When used in connection with The Platform’s services:

  • You remain in control of your account, content, and data
  • Actions taken through your Personal Privacy Network are treated as actions you have authorized
  • All use remains subject to The Platform’s applicable security, privacy, and compliance requirements

Your Personal Privacy Network may be used across multiple platforms and service providers.

User Control and Record Retention

You may enable or disable use of your Personal Privacy Network through your account or privacy settings. Disabling use stops future authorizations, while privacy-protected records may be retained as necessary for security, compliance, audit, and service integrity.


Why This Is Compliant

No Change to Data-Processing Practices

  • No new categories of personal data are collected
  • No new purposes of processing are introduced
  • No routine disclosure of personal data occurs

Authorization is performed using privacy-preserving signals, not direct data access.

Controller / Processor Roles Are Preserved

The Platform:

  • Does not own or control the Personal Privacy Network
  • Does not become a controller for data processed within a PPN
  • Processes personal data only as already described in its Privacy Statement

No fiduciary, custodial, or agency obligations are created.

Alignment with GDPR, CPRA, and Global Privacy Principles

The approach reinforces:

  • Privacy by Design and by Default (GDPR Art. 25)
  • Data Minimization and Purpose Limitation (GDPR Art. 5)
  • Valid, durable user consent without consent fatigue
  • Revocation without over-promise, allowing lawful retention for security and compliance

It avoids automated decision-making under GDPR Article 22.

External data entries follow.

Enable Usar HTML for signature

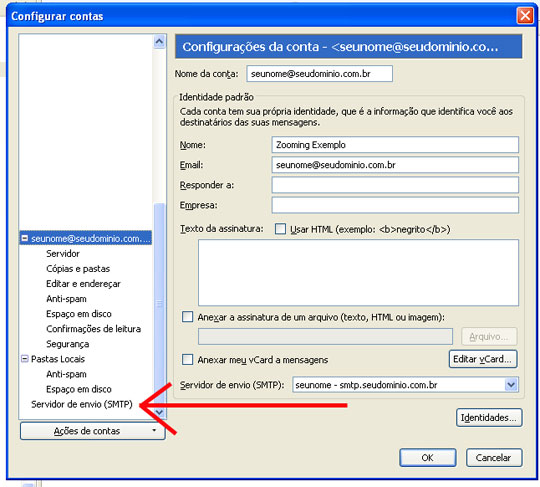pos(280,229)
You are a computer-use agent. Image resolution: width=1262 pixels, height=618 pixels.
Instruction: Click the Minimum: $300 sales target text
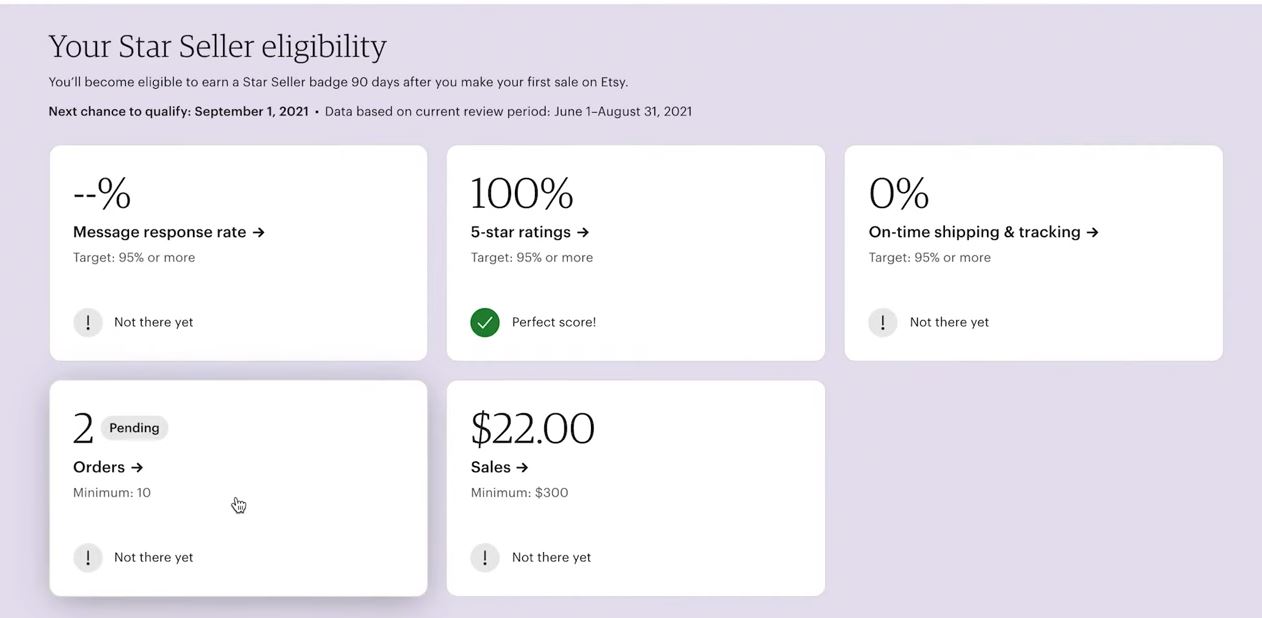click(519, 492)
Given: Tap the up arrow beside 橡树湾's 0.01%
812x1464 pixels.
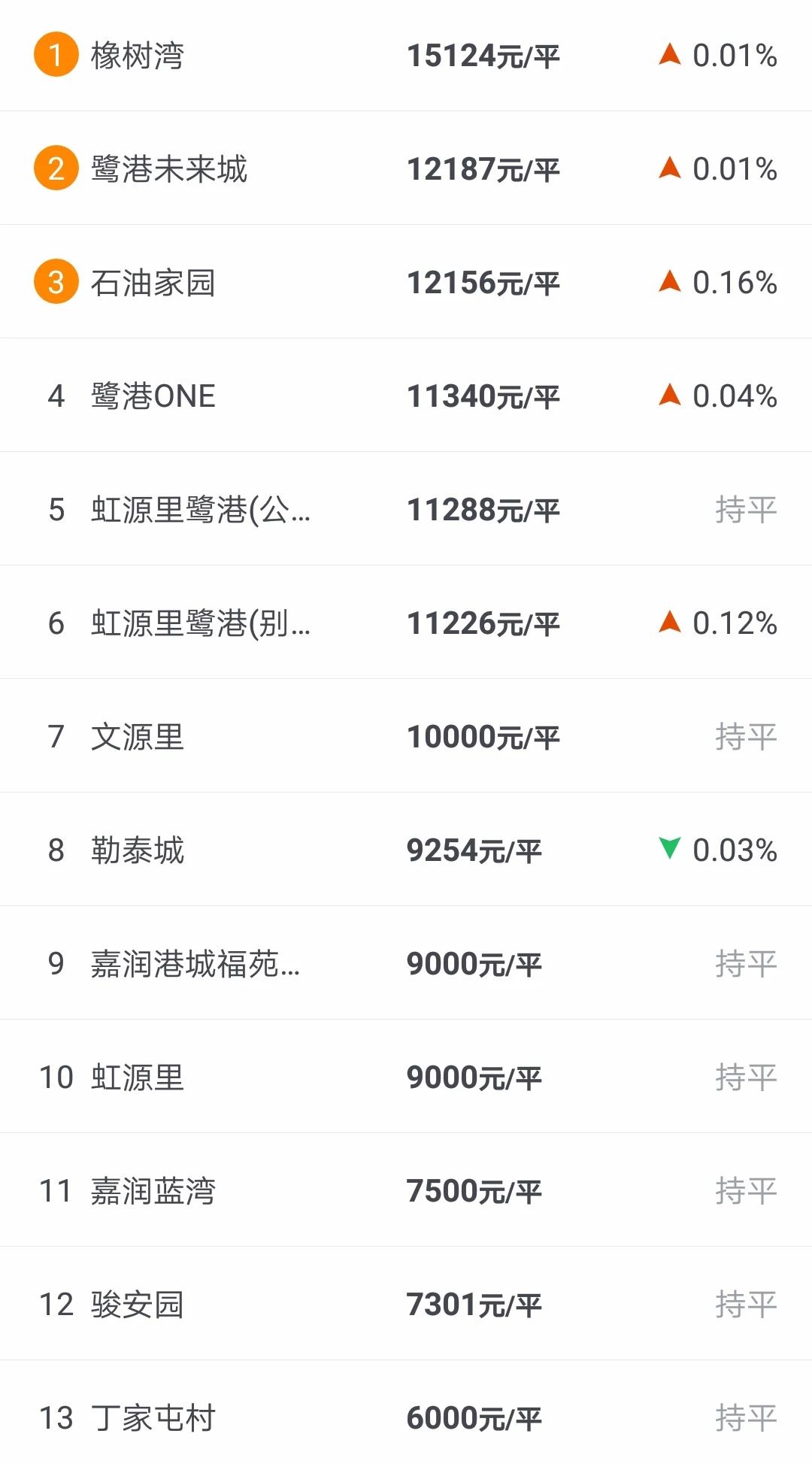Looking at the screenshot, I should [x=669, y=54].
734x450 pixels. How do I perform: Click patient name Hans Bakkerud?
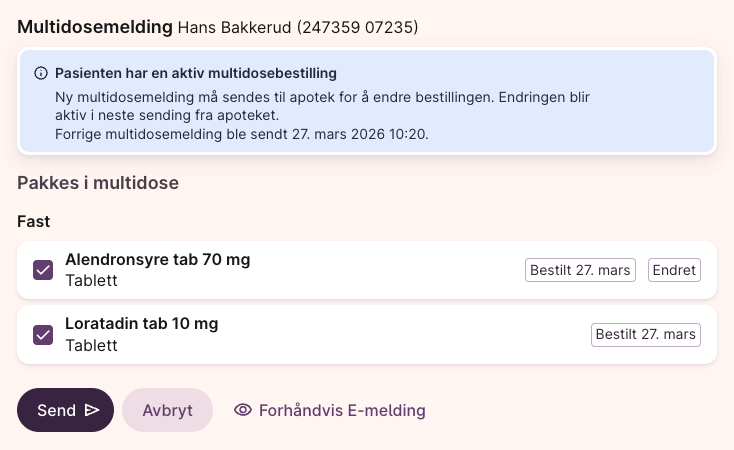coord(234,27)
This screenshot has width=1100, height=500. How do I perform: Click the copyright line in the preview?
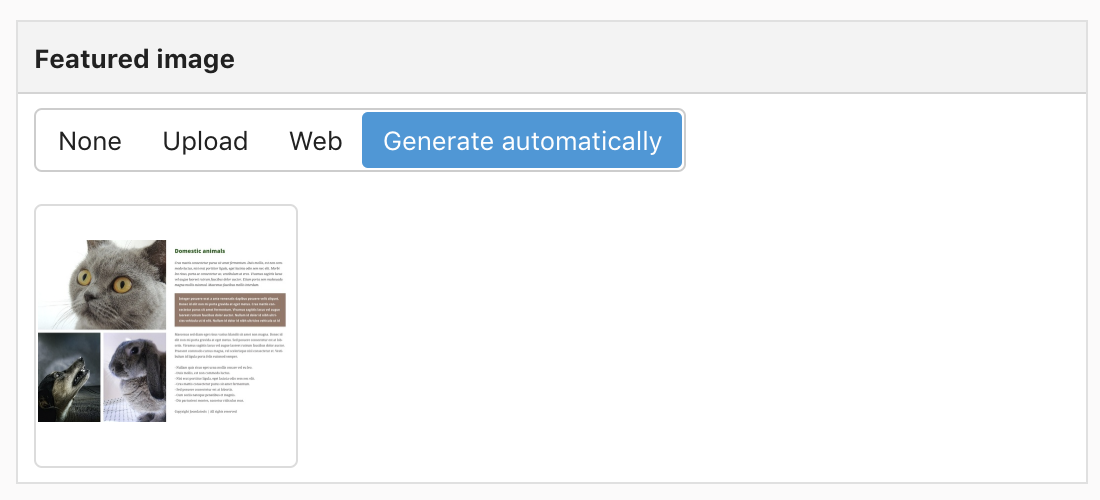click(206, 411)
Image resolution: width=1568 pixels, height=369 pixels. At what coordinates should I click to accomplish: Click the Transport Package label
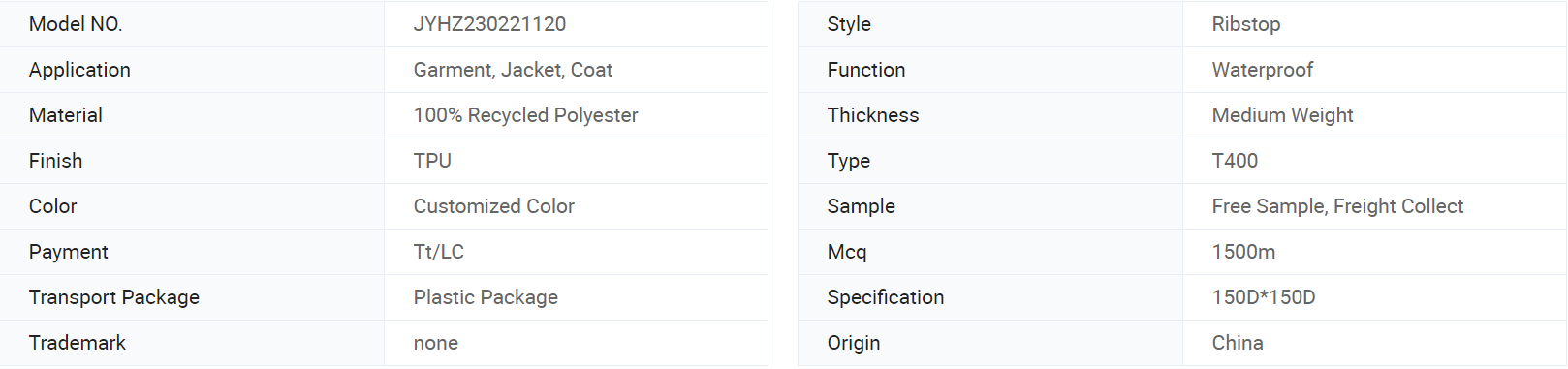(114, 297)
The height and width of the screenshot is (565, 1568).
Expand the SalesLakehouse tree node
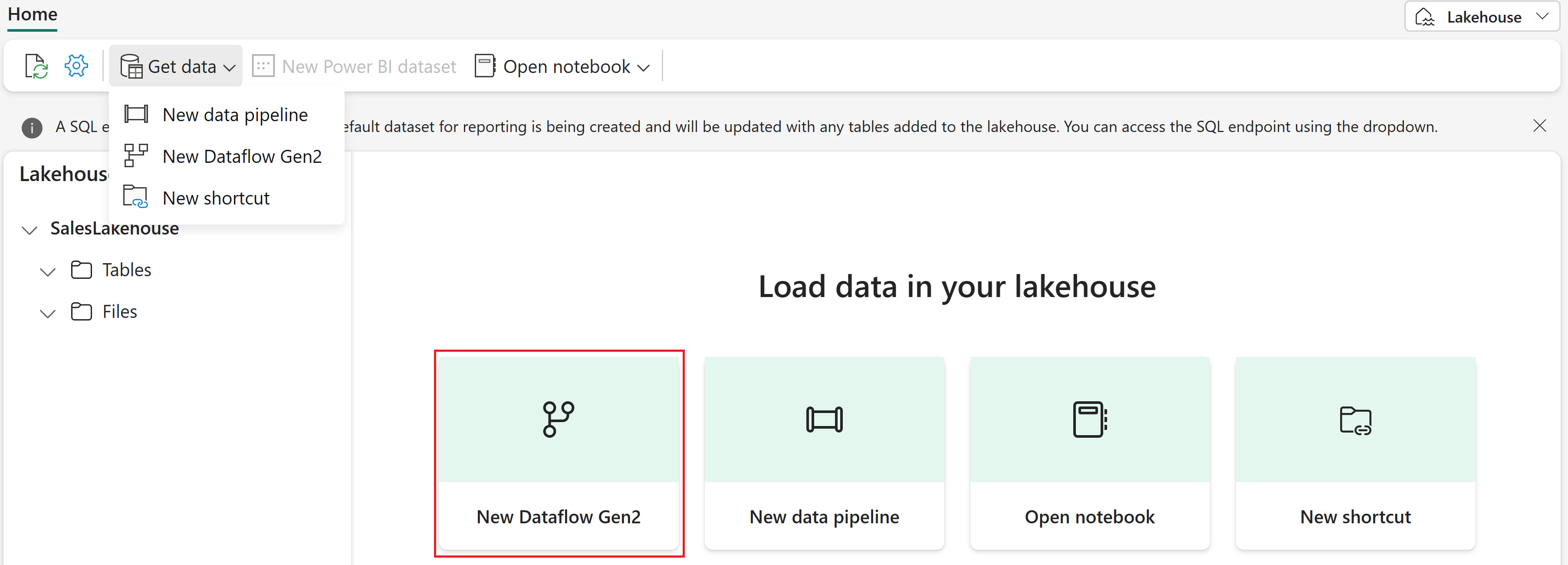click(x=30, y=229)
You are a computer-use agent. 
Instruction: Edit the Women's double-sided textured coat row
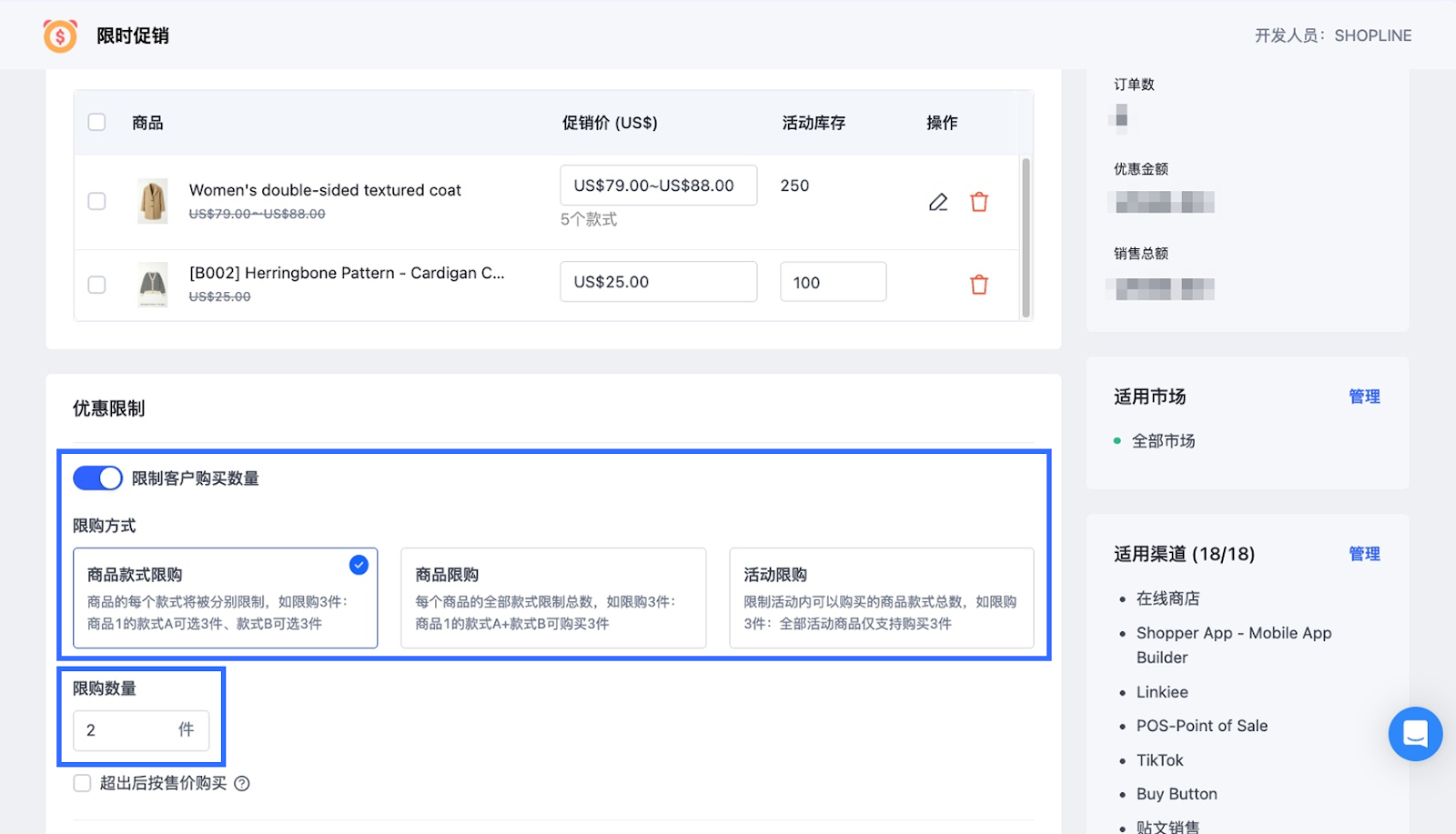click(938, 202)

Consistency with Established Industry Practices

Comparable, regulator-accepted models include:

  • OAuth and OpenID authorization grants
  • Password managers and identity wallets
  • Secure messaging platforms
  • Delegated authorization and preference-management tools

EasyAccess Consent fits squarely within these precedents.


What This Does Not Do

Adding EasyAccess consent language:

  • Does not require API integration
  • Does not activate data sharing
  • Does not enroll users in visible programs
  • Does not require describing internal cryptographic or legal structures
  • Does not change security, hosting, or liability models

It is a policy recognition, not a technical deployment.


Next Steps (Optional)

Organizations that have added EasyAccess consent language may later choose to:

  • Publish captured consents to activate Personal Privacy Networks (PPNs)
  • Enable batch enrollment using existing consent records
  • Deploy EasyAccess APIs or publishing infrastructure

These steps are optional and addressed separately.